Reproduce the lines below exactly. Begin with the first, end with the line containing "sales@candelacorp.com (937, 97)", and leave out the pictures.

Stored data: Begin

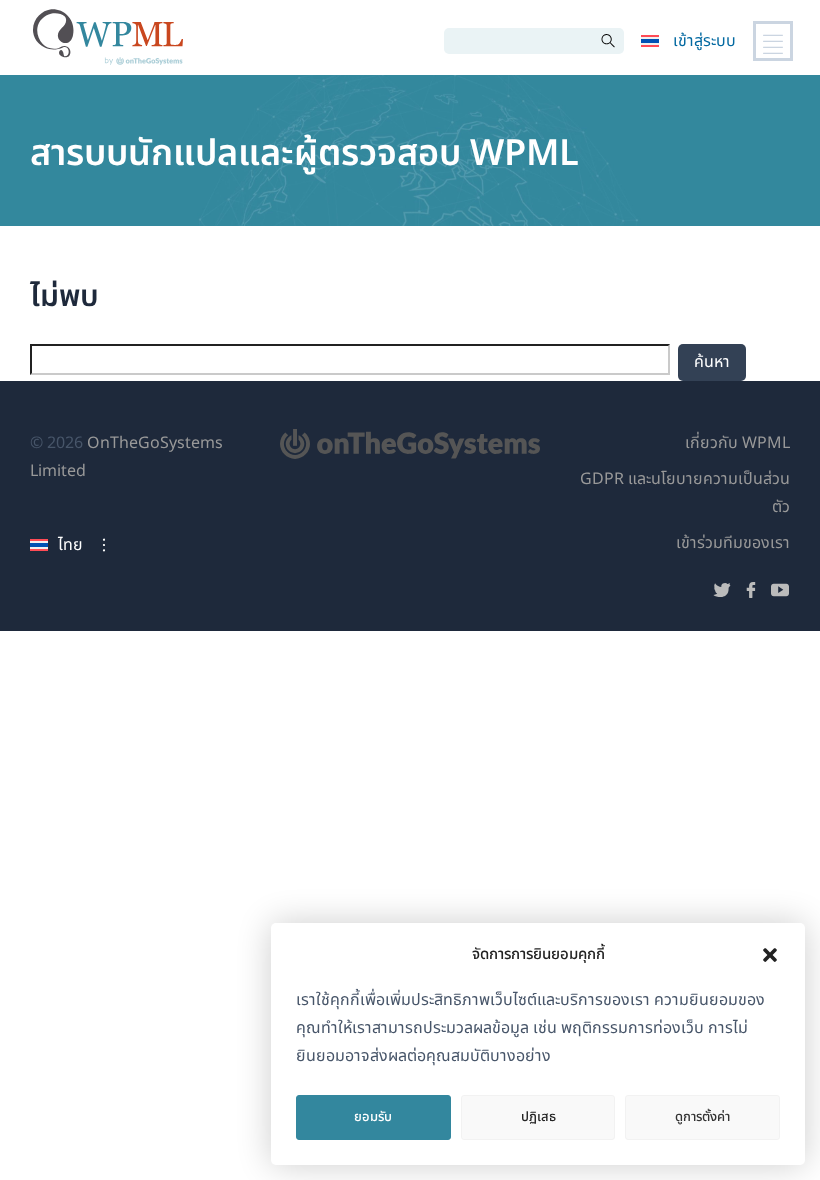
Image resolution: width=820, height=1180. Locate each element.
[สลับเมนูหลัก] (773, 41)
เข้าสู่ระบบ (704, 41)
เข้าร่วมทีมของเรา (733, 543)
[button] (770, 955)
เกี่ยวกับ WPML (737, 443)
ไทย (70, 545)
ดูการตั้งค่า (702, 1117)
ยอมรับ (373, 1117)
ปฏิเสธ (538, 1117)
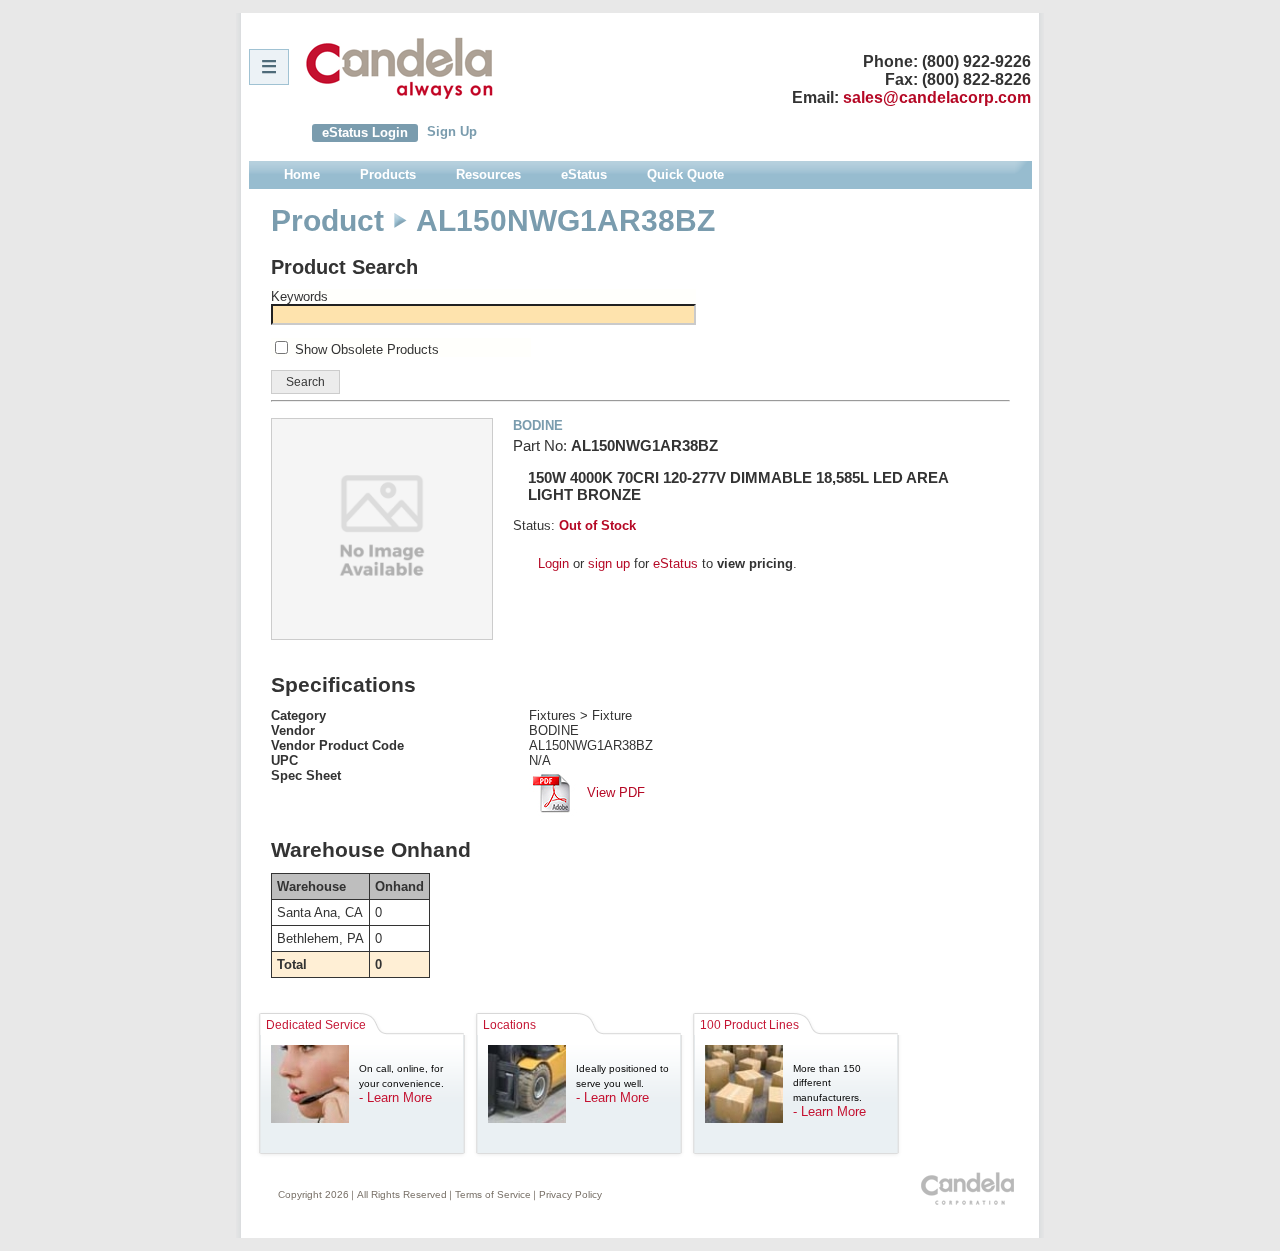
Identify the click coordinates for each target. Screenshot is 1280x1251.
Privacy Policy (570, 1194)
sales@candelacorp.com (937, 97)
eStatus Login (365, 132)
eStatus (675, 563)
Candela (399, 68)
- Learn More (395, 1097)
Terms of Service (493, 1194)
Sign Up (452, 131)
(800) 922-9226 (976, 61)
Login (553, 563)
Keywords (299, 296)
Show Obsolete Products (367, 349)
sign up (609, 563)
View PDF (614, 792)
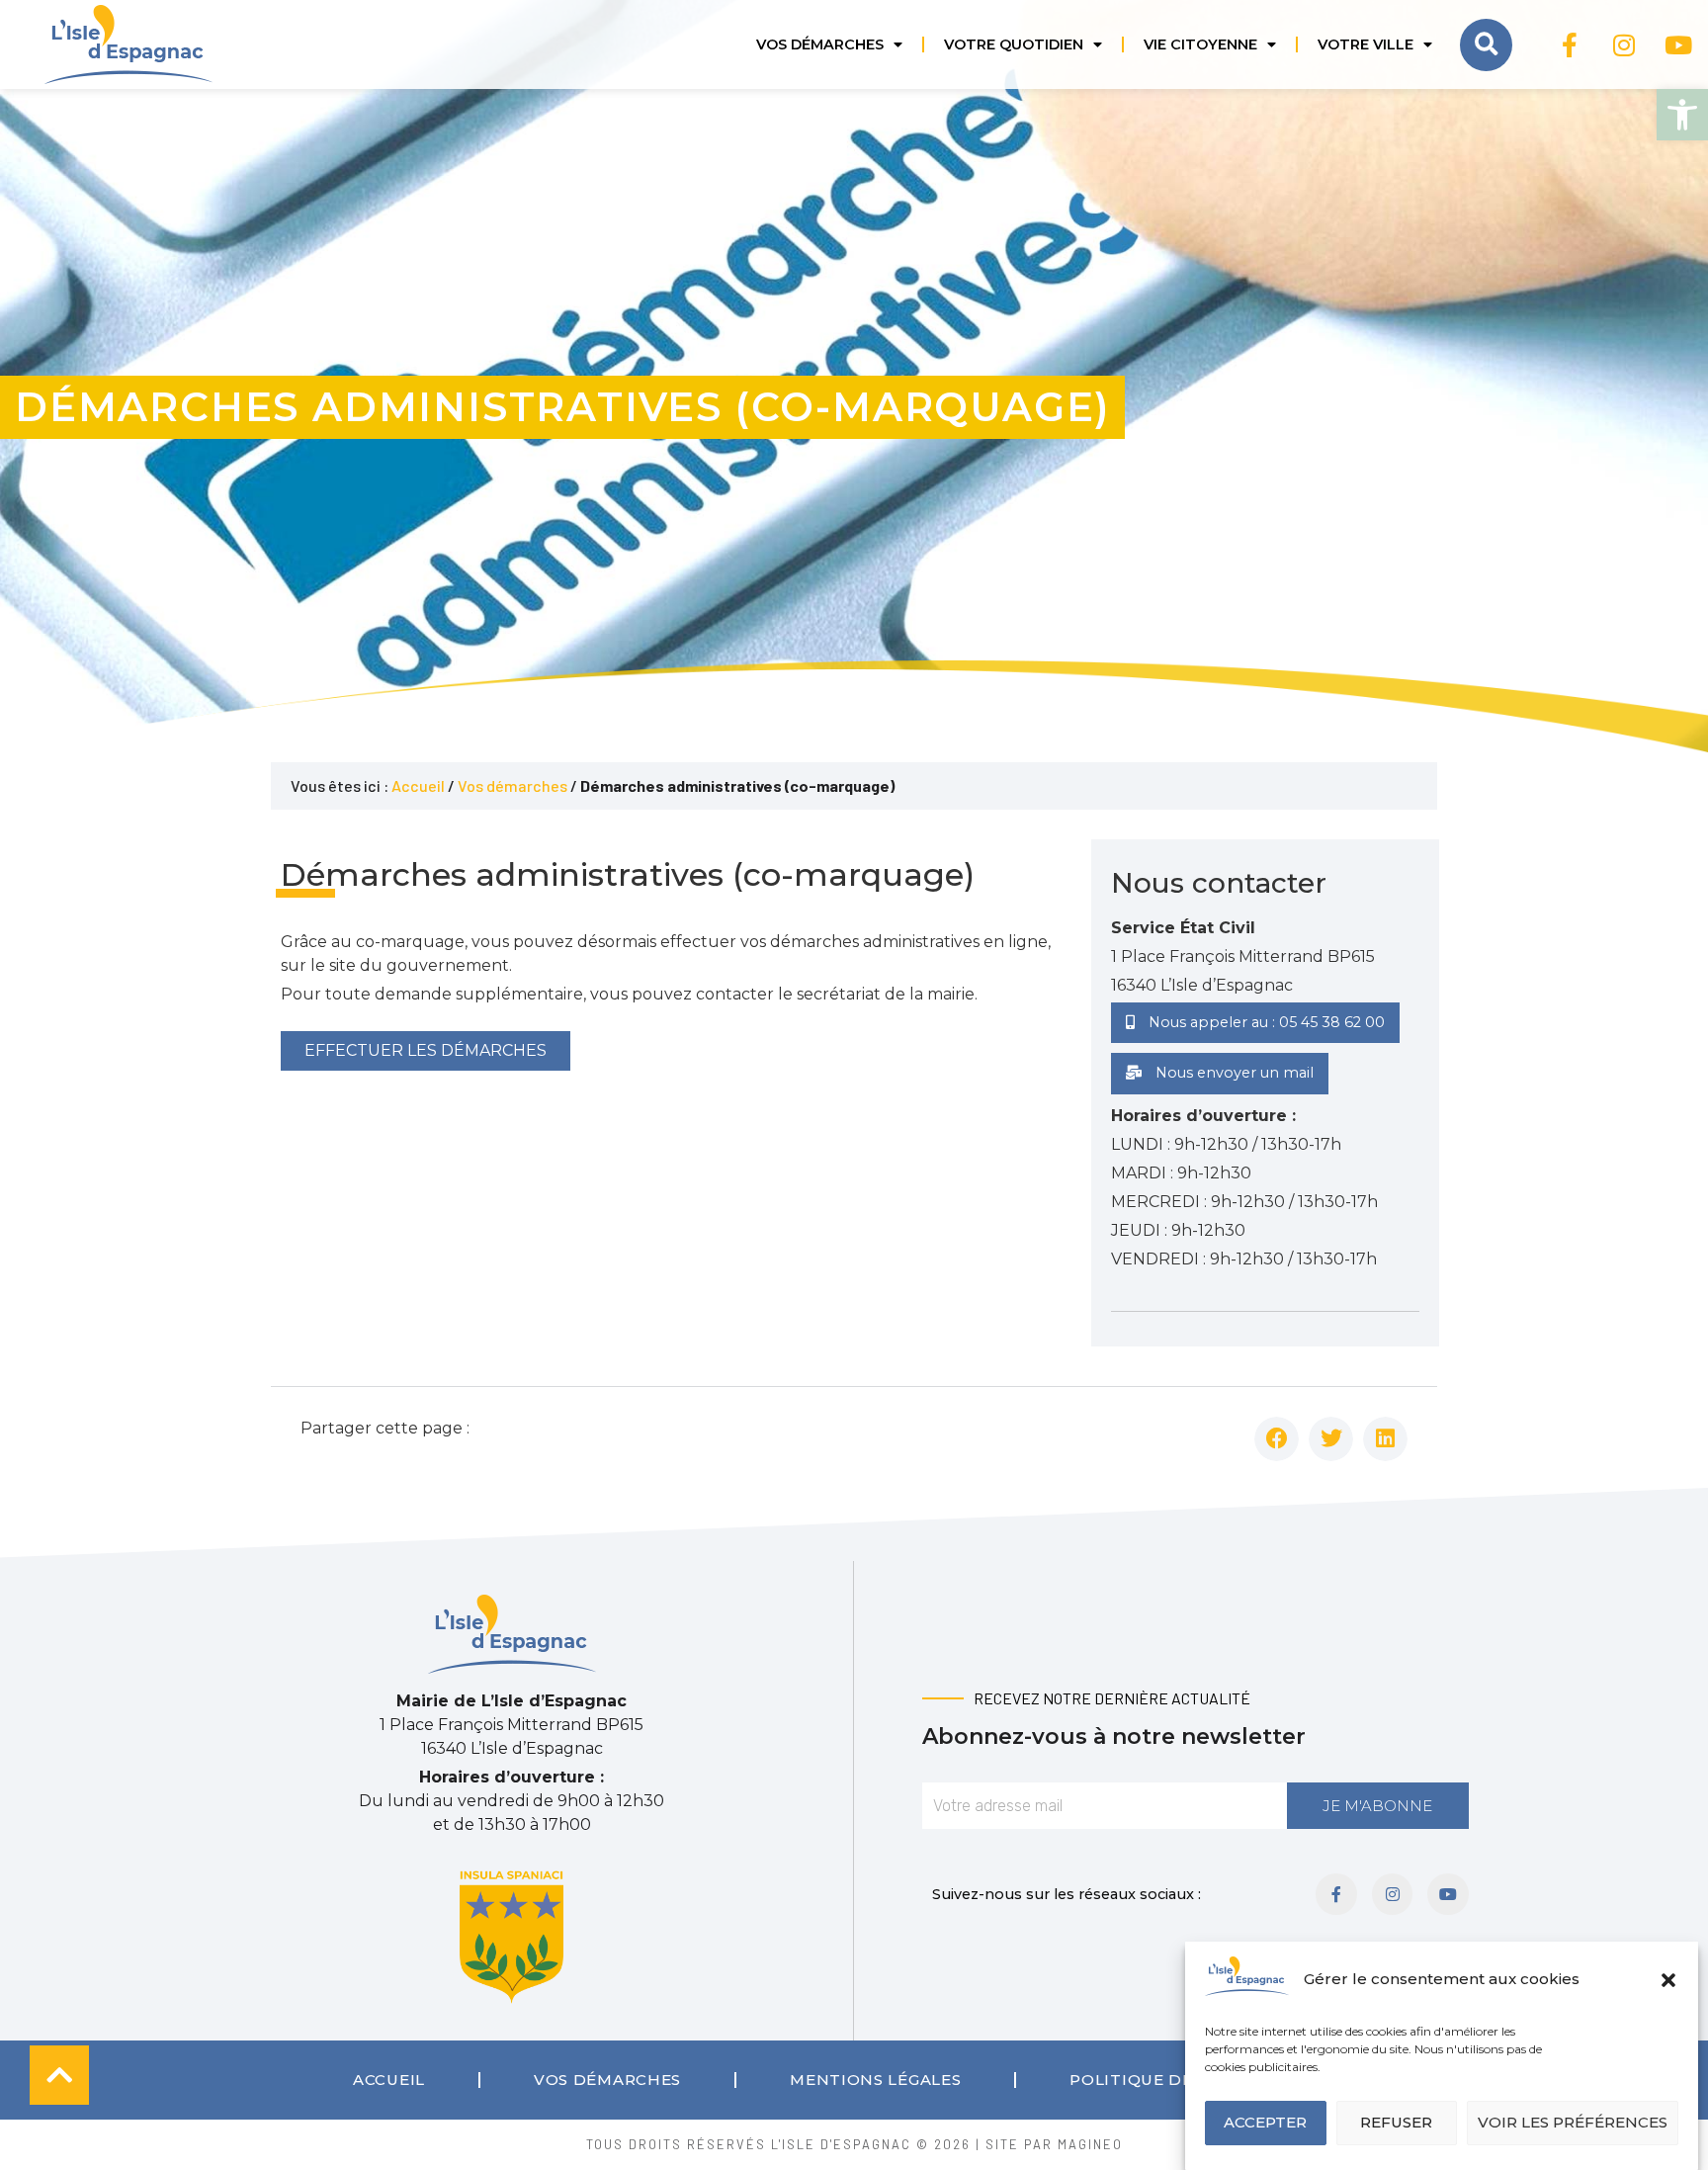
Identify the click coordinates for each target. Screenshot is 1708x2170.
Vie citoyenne (1200, 44)
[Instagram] (1624, 44)
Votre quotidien (1013, 44)
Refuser (1396, 2123)
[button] (1682, 114)
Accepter (1265, 2123)
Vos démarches (820, 44)
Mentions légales (875, 2079)
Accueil (418, 785)
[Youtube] (1678, 44)
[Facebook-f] (1569, 44)
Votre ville (1365, 44)
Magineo (1090, 2144)
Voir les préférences (1572, 2123)
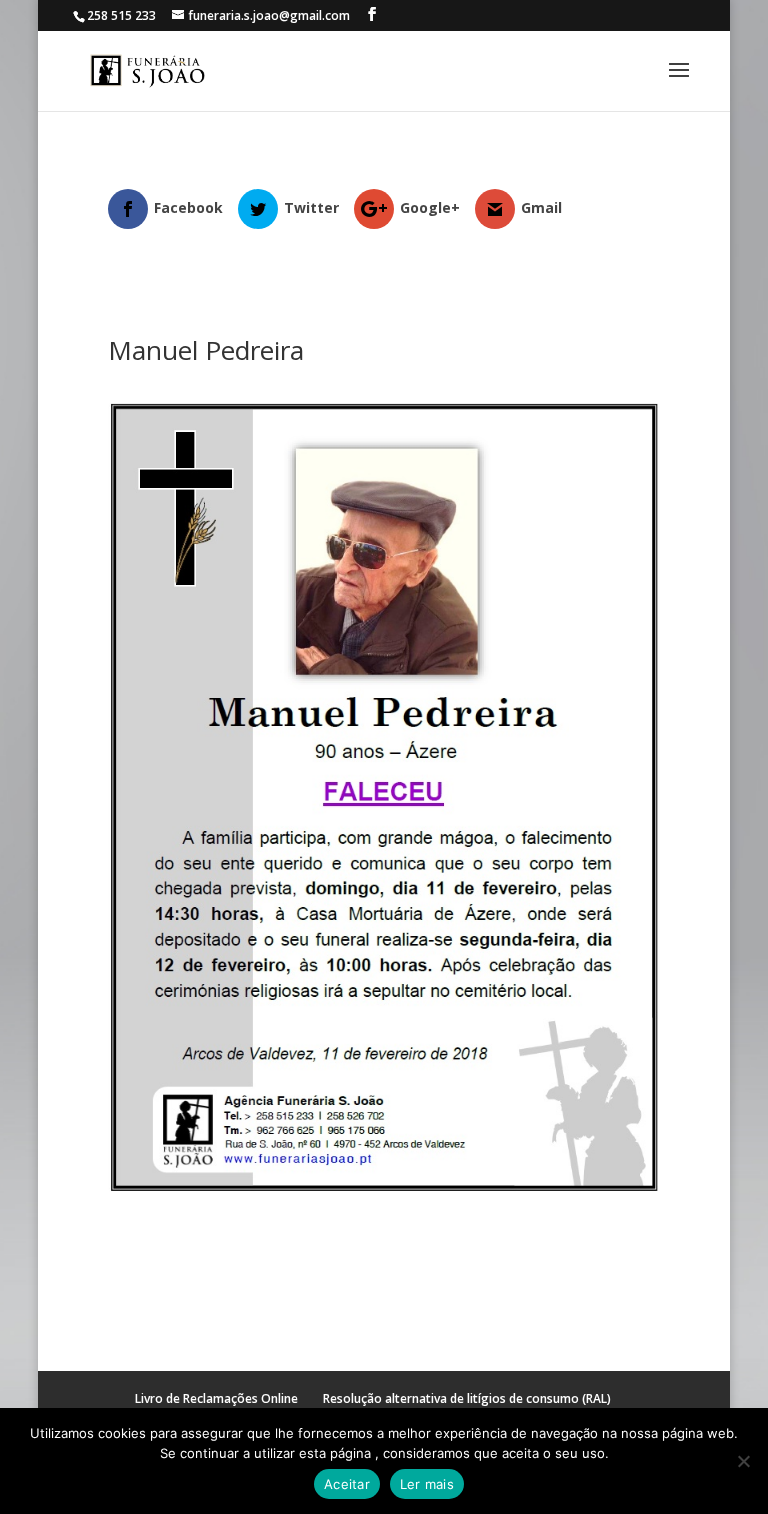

Stored data: End

:: Output ::
Image resolution: width=820, height=1180. Locate each element.
[สลับเมนูหลัก] (773, 41)
เข้าสู่ระบบ (704, 41)
เข้าร่วมทีมของเรา (733, 543)
[button] (770, 955)
เกี่ยวกับ WPML (737, 443)
ไทย (70, 545)
ดูการตั้งค่า (702, 1117)
ยอมรับ (373, 1117)
ปฏิเสธ (538, 1117)
Identify the click coordinates for each target. Screenshot is 1280x1251.
Privacy Policy (570, 1194)
sales@candelacorp.com (937, 97)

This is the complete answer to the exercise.